Identification of biological mechanisms underlying a multidimensional ASD phenotype using machine learning

Abstract

The complex genetic architecture of Autism Spectrum Disorder (ASD) and its heterogeneous phenotype makes molecular diagnosis and patient prognosis challenging tasks. To establish more precise genotype-phenotype correlations in ASD, we developed a novel machine-learning integrative approach, which seeks to delineate associations between patients' clinical profiles and disrupted biological processes, inferred from their copy number variants (CNVs) that span brain genes. Clustering analysis of the relevant clinical measures from 2446 ASD cases in the Autism Genome Project identified two distinct phenotypic subgroups. Patients in these clusters differed significantly in ADOS-defined severity, adaptive behavior profiles, intellectual ability, and verbal status, the latter contributing the most for cluster stability and cohesion. Functional enrichment analysis of brain genes disrupted by CNVs in these ASD cases identified 15 statistically significant biological processes, including cell adhesion, neural development, cognition, and polyubiquitination, in line with previous ASD findings. A Naive Bayes classifier, generated to predict the ASD phenotypic clusters from disrupted biological processes, achieved predictions with a high precision (0.82) but low recall (0.39), for a subset of patients with higher biological Information Content scores. This study shows that milder and more severe clinical presentations can have distinct underlying biological mechanisms. It further highlights how machine-learning approaches can reduce clinical heterogeneity by using multidimensional clinical measures, and establishes genotype-phenotype correlations in ASD. However, predictions are strongly dependent on patient's information content. Findings are therefore a first step toward the translation of genetic information into clinically useful applications, and emphasize the need for larger datasets with very complete clinical and biological information.

Fig. 1. Integrative systems medicine approach to identify complex genotype–phenotype associations.
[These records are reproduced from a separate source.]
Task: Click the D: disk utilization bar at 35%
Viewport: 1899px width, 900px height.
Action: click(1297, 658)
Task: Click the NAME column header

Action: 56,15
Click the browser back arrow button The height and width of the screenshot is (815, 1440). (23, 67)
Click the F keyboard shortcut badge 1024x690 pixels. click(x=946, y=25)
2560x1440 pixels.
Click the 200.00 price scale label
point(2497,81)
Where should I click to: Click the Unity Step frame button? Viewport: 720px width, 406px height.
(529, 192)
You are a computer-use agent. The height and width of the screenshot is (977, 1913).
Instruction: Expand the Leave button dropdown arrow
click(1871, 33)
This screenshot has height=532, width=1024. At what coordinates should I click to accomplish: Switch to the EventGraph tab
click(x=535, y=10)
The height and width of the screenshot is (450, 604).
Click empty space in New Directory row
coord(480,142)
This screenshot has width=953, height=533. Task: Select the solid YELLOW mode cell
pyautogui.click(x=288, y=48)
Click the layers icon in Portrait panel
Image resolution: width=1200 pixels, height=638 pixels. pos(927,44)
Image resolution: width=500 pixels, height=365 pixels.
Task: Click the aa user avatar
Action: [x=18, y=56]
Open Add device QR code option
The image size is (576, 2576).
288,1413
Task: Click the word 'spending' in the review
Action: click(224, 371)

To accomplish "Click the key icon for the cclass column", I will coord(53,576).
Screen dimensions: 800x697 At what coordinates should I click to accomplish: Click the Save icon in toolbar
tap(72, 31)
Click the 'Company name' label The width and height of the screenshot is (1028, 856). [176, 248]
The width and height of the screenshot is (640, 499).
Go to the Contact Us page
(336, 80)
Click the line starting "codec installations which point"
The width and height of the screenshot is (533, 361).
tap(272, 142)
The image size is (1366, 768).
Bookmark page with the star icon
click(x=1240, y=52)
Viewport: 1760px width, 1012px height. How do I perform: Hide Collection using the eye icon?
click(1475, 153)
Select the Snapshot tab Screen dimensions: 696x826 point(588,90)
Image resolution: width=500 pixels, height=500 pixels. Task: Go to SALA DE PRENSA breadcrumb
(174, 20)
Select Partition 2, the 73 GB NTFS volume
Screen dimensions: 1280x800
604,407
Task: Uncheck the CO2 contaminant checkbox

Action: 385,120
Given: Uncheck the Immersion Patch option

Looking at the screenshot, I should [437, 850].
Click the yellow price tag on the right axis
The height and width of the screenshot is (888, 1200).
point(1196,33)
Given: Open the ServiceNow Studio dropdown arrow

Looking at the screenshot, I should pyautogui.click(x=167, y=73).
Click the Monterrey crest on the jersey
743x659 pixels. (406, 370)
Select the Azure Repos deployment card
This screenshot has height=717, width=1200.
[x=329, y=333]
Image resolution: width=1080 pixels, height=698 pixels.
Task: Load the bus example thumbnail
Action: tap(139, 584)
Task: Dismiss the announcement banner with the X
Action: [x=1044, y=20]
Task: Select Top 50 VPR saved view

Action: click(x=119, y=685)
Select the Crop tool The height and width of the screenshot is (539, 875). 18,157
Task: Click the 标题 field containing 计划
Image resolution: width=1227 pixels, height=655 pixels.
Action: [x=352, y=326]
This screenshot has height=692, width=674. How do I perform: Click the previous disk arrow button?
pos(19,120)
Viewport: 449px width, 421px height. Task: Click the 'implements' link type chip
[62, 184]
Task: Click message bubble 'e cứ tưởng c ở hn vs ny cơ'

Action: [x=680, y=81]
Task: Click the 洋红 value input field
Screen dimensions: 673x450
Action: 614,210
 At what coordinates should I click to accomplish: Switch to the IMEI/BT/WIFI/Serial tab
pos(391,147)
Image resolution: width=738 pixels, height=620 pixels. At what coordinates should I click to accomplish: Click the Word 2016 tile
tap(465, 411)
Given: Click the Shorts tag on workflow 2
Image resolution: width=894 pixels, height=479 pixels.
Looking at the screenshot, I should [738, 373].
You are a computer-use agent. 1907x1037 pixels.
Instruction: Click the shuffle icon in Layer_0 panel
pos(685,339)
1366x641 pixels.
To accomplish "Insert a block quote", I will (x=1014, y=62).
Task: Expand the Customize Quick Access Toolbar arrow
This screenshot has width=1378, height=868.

Clinical and genetic data from the Autism Genome Project (AGP) were used in this study. a Clinical data analysis processing: clinical data comprise reports of ASD diagnosis and neurodevelopmental assessment instruments. Agglomerative hierarchical clustering (AHC) was used to identify clinically similar subgroups of individuals in stable, validated clusters, defined by multiple clinical measures. b CNV data processing: rare high-confidence CNVs previously identified by the AGP, targeting brain-expressed genes, were retained for analysis. CNV data were merged with clinical data from clustered ASD subjects for a final list of CNVs targeting brain genes. c Functional annotation analysis: biological processes defined by brain-expressed genes targeted by CNVs were obtained by using g:Profiler. d Classifier design: a Naive Bayes machine-learning classifier was trained and tested on patient’s data, to predict the phenotypic clustering of patients from biological processes disrupted by rare CNVs targeting brain-expressed genes.